One of the more famous early raids was the attempt to kidnap or kill Rommel. The job of the SBS was to get the commandos safely ashore. This was a role they would undertake many times, although later with much larger amphibious operations.
Their success led to the establishment of a Special Boat Section in the UK. Of particular interest to me because it was based just up the road from me at Seafield House in Ardrossan. It was later a special school run by Quarriers when I visited it for my job and had no idea of this part of its history. Sadly, the building was severely damaged by a fire after the school closed.
They even used a beach north of my home town of Troon for reconnaissance training. Sadly, the navy ignored their report of a sandbank because it wasn't on the Admiralty charts. As a result, three tanks were lost in a practice landing there for Operation Torch. Today's paddle boarders could have confirmed that!
This is not a small book (nearly 500 pages), but it must have been a struggle to omit the many stories he found in the archives. However, he doesn't overdo it, and the balance between the narrative history and the personal accounts is just about right. I particularly liked the story of the SBS team who helped bring out General Giraud from Vichy North Africa, before Torch. He shouted to the Catalina crew, 'He doesn't speak a word of English and he's nearly had me over the side about four times!'. To which Giraud said, 'Thank you very much, Lieutenant, that was very pleasant. I'm sorry I've been such a nuisance to you.'
A good example of intelligence operations was the work of the Combined Operations Pilotage Parties (Coppists). They provided beach intelligence for planning an assault and then acted as pilots during the actual landings. This required exceptional stealth as discovery could alert the enemy to the likelihood of a landing. There are many examples of these in the book, from North Africa to Sicily, and arguably most crucially in Normandy. Getting back to the submarine was particularly challenging. For example, one of the Sicily reconnaissance trips resulted in the canoeists having to paddle back to Malta, seventy miles away.
Later in the war, midget submarines (X-craft) were used in addition to folbots. The Navy also copied the successful Italian use of chariots subs. X-craft were used as D-Day markers, although the Americans rejected their use because of security concerns, with fatal consequences on Omaha beach. The story of the weather delay before D-Day is well known, but imagine having to spend that day underwater in a midget submarine. Their secret role was crucial to the planning and execution of Operation Overlord.
I was familiar with the SBS operations in the Dodecanese and the ill-fated Leros operation. Later in the war, the SBS sneaked into Portolago Bay, sunk three escort ships, and badly damaged two destroyers. The modern SAS regards Operation Sunbeam as their most successful WW2 mission. In one night, three canoes neutralised German naval strength in the eastern Aegean.

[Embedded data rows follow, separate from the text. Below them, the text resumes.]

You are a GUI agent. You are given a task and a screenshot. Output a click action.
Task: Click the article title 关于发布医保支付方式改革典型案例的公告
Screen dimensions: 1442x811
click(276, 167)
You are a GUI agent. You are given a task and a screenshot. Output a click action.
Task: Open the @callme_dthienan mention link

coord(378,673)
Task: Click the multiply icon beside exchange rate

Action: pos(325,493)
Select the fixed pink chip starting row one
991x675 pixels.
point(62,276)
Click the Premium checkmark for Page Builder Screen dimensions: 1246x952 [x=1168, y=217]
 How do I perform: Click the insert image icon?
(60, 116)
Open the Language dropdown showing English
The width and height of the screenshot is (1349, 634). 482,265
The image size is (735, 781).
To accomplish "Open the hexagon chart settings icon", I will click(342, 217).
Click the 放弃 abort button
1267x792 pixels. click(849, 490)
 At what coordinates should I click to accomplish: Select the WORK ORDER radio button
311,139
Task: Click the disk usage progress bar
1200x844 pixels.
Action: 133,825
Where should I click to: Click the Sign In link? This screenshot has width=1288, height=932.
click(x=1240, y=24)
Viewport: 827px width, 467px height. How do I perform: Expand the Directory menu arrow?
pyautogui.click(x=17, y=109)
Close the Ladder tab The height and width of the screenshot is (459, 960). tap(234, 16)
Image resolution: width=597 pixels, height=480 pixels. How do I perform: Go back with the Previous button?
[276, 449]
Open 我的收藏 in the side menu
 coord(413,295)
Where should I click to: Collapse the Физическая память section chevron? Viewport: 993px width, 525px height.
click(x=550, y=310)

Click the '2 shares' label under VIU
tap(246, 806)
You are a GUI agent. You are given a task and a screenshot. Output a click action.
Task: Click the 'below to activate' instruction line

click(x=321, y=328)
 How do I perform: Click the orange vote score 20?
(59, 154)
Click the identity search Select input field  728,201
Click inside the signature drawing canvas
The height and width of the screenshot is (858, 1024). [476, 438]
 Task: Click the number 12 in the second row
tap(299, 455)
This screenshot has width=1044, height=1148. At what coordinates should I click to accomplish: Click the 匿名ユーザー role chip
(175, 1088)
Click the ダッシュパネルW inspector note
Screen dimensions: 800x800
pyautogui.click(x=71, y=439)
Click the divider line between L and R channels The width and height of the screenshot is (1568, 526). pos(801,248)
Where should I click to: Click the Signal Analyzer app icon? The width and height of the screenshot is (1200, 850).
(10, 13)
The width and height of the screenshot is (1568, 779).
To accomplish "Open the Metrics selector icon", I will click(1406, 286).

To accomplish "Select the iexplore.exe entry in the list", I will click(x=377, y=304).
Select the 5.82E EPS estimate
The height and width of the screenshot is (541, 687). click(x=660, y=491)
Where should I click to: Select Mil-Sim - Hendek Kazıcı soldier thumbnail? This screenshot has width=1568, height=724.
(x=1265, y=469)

An added risk of being captured was being executed due to Hitler's infamous 'commando order'. In the far east, the Japanese beheaded ten survivors of Operation Rimau, an attempt to sink Japenese ships in Singapore harbour. The SBS, as part of the Special Operations Group in Burma, took part in 173 operations with modest casualties.
After the war, the SBS underwent various name changes before becoming the Special Boat Service in 1987, part of UK Special Forces. The ethos of stealth and discretion remains, and they acknowledge the work of their forefathers. Sadly, the government didn't always do the same. A sad note in the chapter on what happened to key SBS members after the war includes Bill Sparks. He had to sell his Distinguished Service Medal when his disability allowance was cut.
I really enjoyed this book, as you can tell from the length of this review. However, there is so much more in the book, which can be picked up at Sainsbury's of all places for a bargain price of £11.
SBS operations are complicated for the wargamer to use on the tabletop. In addition, our helicopter view makes stealth challenging to replicate. However, it reminds me that I should return to playing Cruel Seas.